Le groupe fruitier américain Chiquita a accepté de payer une amende de 25 M$ US pour avoir rémunéré une milice paramilitaire colombienne, les Autodéfenses Unies de Colombie (AUC, extrême droite), inscrite sur la liste américaine des organisations terroristes.

Agence France-Presse

Le groupe fruitier américain Chiquita a accepté de payer une amende de 25 M$ US pour avoir rémunéré une milice paramilitaire colombienne, les Autodéfenses Unies de Colombie (AUC, extrême droite), inscrite sur la liste américaine des organisations terroristes.

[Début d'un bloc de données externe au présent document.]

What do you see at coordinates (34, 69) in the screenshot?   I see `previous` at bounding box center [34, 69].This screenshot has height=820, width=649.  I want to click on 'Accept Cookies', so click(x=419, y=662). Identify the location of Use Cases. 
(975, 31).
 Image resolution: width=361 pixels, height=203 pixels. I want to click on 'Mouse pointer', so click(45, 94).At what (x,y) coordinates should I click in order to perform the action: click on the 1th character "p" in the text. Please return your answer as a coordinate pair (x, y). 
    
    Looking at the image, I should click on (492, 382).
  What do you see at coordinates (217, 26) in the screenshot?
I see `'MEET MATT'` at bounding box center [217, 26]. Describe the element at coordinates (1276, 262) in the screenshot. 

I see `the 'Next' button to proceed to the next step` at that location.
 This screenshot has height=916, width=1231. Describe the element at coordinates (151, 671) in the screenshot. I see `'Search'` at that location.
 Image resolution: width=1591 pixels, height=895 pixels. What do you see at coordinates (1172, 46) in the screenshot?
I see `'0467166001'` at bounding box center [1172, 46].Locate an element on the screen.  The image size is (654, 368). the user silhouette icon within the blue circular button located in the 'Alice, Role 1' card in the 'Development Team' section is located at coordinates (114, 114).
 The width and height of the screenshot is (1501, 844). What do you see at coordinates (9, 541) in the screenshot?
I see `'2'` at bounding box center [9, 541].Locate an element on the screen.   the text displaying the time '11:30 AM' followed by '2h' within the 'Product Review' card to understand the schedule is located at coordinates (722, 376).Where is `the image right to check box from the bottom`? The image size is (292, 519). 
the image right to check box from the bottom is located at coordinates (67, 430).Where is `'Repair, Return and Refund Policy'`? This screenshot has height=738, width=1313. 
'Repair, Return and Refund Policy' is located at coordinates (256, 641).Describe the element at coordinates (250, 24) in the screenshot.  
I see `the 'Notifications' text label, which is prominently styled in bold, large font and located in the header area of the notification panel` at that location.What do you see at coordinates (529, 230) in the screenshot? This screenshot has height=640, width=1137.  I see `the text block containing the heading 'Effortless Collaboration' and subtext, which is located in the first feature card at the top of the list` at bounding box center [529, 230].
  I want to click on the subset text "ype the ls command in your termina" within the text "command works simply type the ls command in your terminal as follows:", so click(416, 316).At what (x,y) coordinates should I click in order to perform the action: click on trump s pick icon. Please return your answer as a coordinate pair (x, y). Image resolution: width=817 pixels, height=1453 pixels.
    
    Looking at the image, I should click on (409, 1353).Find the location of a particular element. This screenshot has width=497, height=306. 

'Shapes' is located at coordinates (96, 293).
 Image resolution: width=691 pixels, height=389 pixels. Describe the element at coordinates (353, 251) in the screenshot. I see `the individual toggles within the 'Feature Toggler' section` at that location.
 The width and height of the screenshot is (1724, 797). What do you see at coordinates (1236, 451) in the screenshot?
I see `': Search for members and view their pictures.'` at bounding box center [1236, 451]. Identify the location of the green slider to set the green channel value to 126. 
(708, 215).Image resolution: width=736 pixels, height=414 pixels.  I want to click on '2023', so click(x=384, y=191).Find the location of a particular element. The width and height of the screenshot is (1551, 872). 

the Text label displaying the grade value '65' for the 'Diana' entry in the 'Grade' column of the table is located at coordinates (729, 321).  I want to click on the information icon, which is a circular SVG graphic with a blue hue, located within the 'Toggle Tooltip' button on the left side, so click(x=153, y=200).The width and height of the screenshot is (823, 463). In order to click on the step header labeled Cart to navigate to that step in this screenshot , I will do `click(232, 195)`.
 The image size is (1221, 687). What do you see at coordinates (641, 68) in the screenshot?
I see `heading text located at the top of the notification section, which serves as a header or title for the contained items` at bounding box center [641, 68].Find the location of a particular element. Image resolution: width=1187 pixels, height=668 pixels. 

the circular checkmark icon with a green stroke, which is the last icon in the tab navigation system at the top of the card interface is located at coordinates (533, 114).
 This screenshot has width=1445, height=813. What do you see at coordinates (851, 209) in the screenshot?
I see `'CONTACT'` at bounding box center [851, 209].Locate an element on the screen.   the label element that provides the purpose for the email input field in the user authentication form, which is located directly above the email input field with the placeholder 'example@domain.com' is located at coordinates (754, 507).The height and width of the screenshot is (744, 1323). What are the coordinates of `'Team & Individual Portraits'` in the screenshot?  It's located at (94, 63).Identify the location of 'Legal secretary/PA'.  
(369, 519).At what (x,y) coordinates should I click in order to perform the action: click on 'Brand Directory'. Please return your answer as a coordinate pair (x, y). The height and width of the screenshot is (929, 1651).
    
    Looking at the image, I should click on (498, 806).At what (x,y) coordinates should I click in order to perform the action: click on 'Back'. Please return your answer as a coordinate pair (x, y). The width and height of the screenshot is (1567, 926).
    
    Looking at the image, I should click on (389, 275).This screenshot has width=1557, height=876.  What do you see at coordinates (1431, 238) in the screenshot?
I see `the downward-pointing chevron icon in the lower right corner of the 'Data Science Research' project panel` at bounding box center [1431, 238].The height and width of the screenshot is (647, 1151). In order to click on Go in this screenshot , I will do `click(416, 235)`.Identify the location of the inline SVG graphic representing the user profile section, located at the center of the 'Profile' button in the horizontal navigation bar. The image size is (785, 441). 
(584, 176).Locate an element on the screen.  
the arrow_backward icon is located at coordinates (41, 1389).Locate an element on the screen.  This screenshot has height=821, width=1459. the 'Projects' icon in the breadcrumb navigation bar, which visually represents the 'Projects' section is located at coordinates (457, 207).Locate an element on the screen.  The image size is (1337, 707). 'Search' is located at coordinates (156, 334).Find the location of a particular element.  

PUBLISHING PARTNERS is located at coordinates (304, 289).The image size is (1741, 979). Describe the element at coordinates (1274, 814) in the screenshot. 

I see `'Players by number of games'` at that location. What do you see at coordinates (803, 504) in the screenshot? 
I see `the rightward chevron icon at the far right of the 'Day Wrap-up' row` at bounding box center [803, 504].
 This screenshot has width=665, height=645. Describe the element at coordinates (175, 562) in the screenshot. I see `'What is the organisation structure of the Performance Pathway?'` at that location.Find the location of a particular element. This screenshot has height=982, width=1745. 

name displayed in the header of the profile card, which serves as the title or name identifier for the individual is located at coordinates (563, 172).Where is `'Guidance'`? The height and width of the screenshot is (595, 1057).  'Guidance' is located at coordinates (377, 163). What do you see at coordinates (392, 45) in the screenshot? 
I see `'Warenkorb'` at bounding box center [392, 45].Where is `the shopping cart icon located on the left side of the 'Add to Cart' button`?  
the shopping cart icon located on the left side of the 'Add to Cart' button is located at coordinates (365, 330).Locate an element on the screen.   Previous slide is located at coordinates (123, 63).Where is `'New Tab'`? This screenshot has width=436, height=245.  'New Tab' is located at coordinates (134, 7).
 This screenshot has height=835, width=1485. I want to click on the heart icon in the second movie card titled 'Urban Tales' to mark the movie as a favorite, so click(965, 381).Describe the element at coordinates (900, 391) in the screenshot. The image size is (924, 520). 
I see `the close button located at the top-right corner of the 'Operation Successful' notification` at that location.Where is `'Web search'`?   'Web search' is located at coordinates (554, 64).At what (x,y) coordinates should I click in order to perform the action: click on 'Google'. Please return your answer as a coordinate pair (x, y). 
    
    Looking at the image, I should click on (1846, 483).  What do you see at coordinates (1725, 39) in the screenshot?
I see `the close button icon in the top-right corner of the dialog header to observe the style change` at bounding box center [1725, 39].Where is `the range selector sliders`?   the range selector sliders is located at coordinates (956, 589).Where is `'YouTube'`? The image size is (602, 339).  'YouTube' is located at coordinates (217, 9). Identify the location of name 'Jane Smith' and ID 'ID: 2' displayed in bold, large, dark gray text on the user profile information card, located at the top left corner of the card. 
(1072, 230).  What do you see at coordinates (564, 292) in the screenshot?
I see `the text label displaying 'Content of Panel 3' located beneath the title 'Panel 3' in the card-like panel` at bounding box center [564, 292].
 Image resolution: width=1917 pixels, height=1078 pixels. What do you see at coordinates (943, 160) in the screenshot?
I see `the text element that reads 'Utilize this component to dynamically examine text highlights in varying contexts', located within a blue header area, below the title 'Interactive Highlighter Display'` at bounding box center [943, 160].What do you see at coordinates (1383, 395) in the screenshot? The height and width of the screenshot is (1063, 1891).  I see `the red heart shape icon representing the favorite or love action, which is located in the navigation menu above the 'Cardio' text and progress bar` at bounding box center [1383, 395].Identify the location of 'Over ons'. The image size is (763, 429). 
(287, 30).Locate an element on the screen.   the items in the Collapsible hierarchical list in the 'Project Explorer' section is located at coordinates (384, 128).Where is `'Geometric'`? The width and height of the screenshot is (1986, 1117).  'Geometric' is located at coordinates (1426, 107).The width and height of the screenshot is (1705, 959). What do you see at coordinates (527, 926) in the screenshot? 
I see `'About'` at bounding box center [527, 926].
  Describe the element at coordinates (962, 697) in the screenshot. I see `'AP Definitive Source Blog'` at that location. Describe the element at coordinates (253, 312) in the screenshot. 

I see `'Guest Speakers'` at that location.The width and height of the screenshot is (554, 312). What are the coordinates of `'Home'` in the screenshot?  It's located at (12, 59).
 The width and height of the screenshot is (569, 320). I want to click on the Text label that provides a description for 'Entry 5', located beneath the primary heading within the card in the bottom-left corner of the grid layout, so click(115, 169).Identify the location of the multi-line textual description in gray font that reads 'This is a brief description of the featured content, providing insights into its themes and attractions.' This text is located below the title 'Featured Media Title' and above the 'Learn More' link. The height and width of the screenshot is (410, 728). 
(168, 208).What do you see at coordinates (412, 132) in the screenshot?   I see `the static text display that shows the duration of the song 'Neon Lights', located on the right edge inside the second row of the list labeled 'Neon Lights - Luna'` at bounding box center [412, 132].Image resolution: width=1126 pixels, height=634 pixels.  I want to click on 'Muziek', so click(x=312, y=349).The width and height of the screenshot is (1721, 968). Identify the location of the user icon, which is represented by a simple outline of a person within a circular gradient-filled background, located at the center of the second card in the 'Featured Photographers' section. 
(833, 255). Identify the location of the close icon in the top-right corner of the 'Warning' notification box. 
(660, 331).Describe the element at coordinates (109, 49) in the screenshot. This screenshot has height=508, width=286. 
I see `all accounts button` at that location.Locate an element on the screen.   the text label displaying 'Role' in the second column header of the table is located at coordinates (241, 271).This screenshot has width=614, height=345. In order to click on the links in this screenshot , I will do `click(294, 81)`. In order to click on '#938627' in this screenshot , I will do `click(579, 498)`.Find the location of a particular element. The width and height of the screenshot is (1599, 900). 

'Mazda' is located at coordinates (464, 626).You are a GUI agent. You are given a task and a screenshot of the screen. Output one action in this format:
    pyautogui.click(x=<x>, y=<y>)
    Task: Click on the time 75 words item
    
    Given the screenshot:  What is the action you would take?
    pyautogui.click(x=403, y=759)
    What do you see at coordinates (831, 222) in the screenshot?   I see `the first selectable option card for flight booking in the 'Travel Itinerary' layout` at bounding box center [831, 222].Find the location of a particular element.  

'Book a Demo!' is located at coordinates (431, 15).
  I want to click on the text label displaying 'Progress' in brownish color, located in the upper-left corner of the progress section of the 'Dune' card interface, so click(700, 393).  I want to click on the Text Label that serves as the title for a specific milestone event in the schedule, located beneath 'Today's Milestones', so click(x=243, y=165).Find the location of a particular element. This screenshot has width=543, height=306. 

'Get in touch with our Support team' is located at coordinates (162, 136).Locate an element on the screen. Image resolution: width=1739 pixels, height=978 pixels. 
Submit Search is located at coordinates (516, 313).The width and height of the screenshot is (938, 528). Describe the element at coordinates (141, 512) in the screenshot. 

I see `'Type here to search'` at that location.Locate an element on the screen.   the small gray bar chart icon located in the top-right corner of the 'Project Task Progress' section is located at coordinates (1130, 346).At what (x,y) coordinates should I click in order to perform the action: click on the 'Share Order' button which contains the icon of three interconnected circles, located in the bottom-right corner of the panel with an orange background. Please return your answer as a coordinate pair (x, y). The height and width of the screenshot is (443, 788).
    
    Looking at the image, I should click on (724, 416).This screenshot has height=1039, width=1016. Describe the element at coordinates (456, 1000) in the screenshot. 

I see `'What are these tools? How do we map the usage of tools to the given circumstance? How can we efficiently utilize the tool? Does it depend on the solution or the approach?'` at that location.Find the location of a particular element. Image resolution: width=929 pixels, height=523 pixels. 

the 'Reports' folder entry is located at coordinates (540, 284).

Dans un communiqué publié mercredi soir, le groupe basé à Cincinnati (Ohio, nord) indique être parvenu à un accord avec le département de la Justice pour «payer une amende de 25 M$ US en cinq versements annuels».

Chiquita avait reconnu avoir versé 1,7 M$ US entre 1997 et 2004 à la milice paramilitaire colombienne, par l'intermédiaire de sa filiale Banadex, en échange de sa protection dans les zones de production de la banane, Uraba et Santa Marta, selon des documents de justice.

«Les paiements effectués par la compagnie ont toujours été motivés par notre préoccupation sincère de la sécurité de nos employés. Néanmoins nous avons reconnu et avons rempli notre obligation légale d'informer le département de la Justice sur cette situation difficile de l'aveu général», ajoute Chiquita.

Le groupe fruitier avait procédé par le passé à des versements similaires aux guérillas marxistes des Forces armées révolutionnaires de Colombie (FARC) et de l'ELN (Armée de libération nationale), selon la justice américaine.

Les paiements aux AUC, qui ont commencé après une rencontre en 1997, étaient approuvés par de hauts responsables de Chiquita et cachés dans les comptes du groupe, selon les documents de justice.

«Pas plus tard que septembre 2000, les hauts responsables de Chiquita savaient que le groupe payait les AUC et que les AUC étaient une violente organisation paramilitaire», indiquent-ils.

Le gouvernement américain a inscrit en septembre 2001 les AUC sur sa liste des organisations terroristes.

Chiquita a pourtant continué à payer les AUC. En février 2003, un avocat du groupe a indiqué clairement aux dirigeants que ces versements étaient illégaux et qu'il fallait les arrêter.

En avril 2003, des responsables et des avocats du groupe ont approché le département américain de la Justice et ont signalé aux procureurs les versements effectués. Mais cela n'a pas empêché Chiquita de poursuivre ces versements pendant encore plusieurs mois.

Le groupe, qui brasse 4,5 milliards de revenus annuels, indique dans son communiqué «ne pas s'attendre à ce que l'amende ait des répercussions sur la poursuite de ses opérations».

Le ministre colombien de la Défense, Juan Manuel Santos, s'est pour sa part félicité de «ce magnifique signal des autorités judiciaires américaines».

Les AUC ont achevé officiellement l'an dernier la démobilisation de leurs miliciens après un accord avec le gouvernement colombien.